• [Extracted data]
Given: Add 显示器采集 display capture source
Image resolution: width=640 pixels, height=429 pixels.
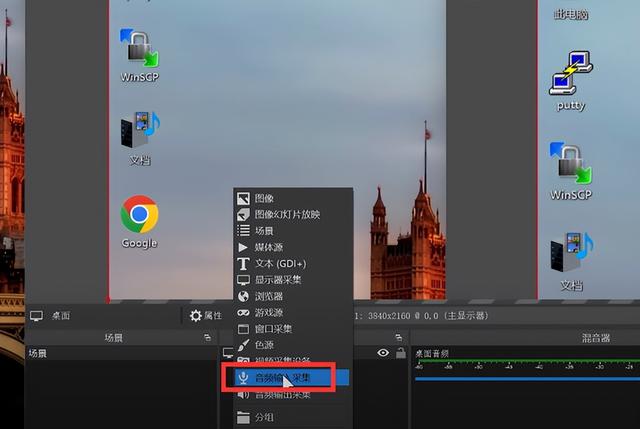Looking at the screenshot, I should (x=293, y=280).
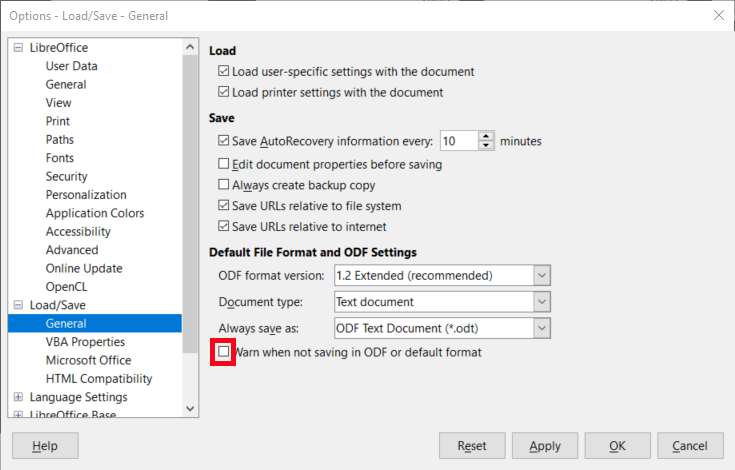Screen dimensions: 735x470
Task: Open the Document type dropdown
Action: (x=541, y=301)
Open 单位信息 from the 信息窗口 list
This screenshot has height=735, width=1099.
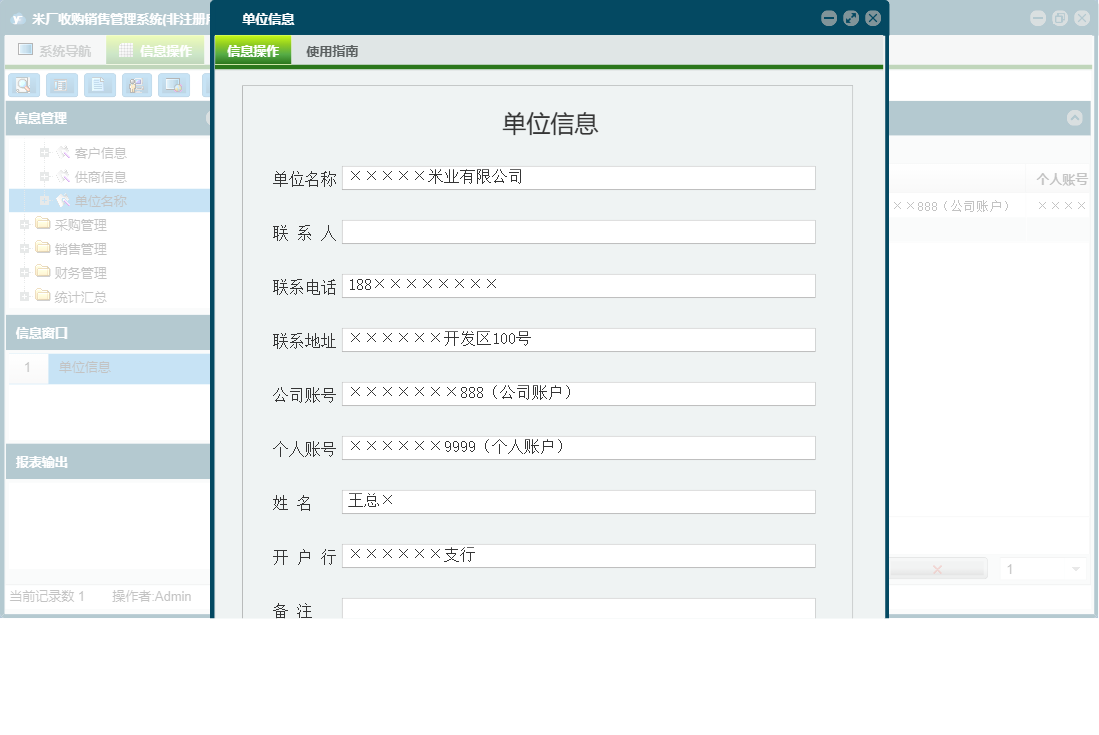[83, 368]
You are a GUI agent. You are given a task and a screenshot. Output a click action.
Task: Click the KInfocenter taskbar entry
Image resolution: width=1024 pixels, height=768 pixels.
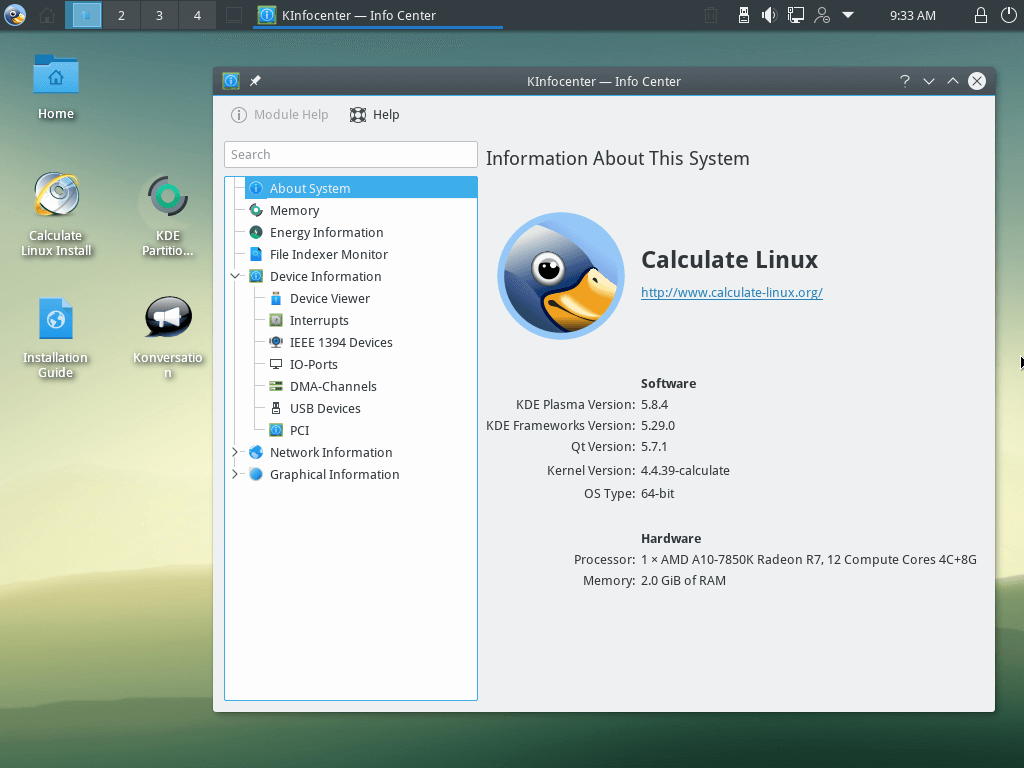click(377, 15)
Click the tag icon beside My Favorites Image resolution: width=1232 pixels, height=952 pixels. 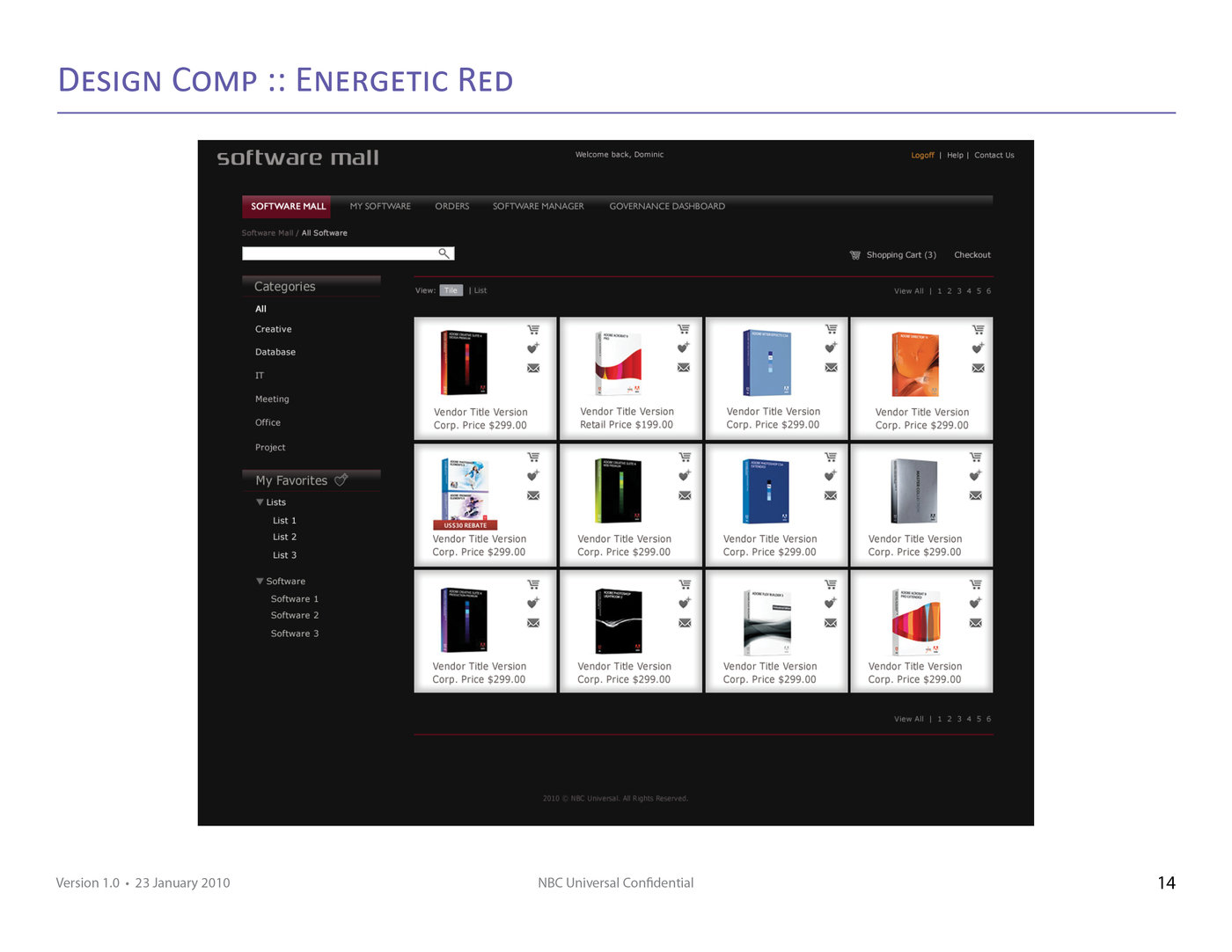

---

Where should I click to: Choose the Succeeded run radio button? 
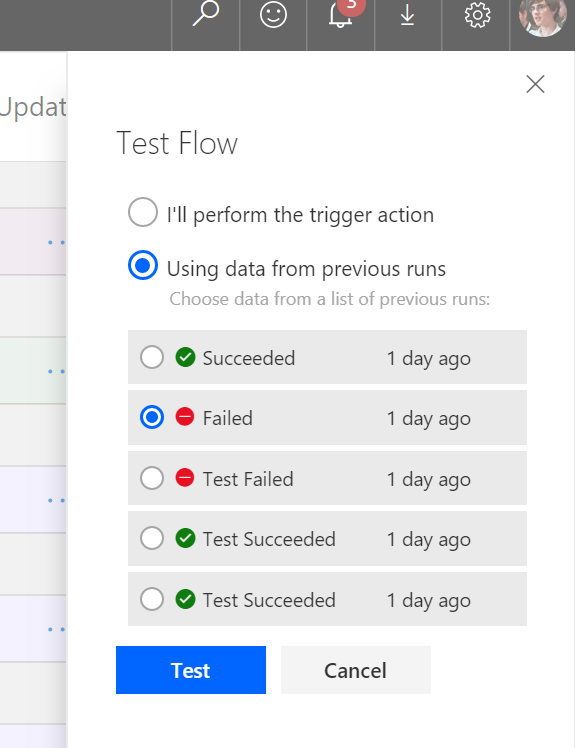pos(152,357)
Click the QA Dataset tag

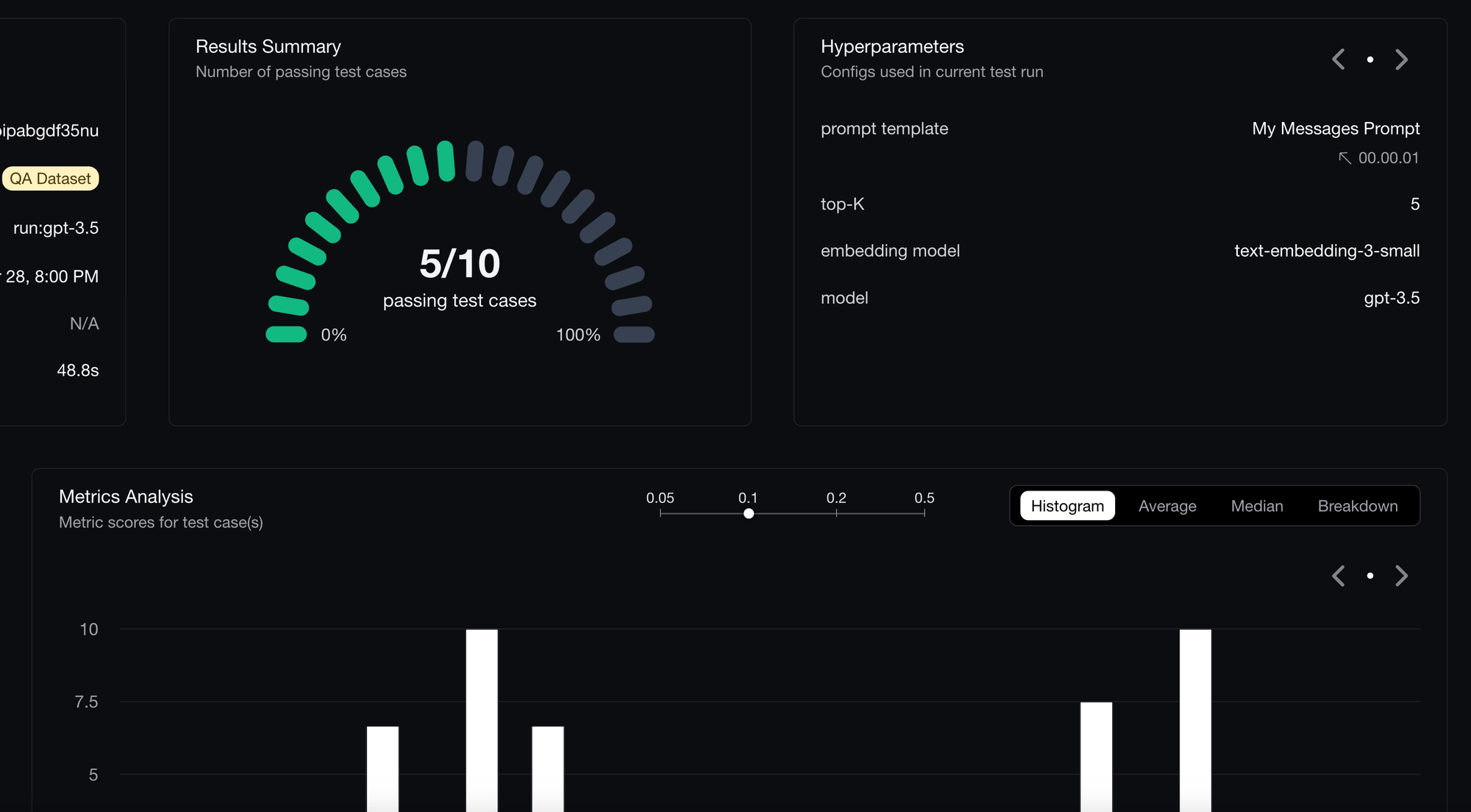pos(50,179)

• [Task description] Rewrite the part of the material that opens with the line containing "Where should I" and closes with the line containing "pos(50,179)", replacing "radio button" with "option" and changing nothing else. Leave the pictures out of your answer.

• [Exercise output]
Where should I click to: Choose the Succeeded run option? 
pos(152,357)
Click the QA Dataset tag

pos(50,179)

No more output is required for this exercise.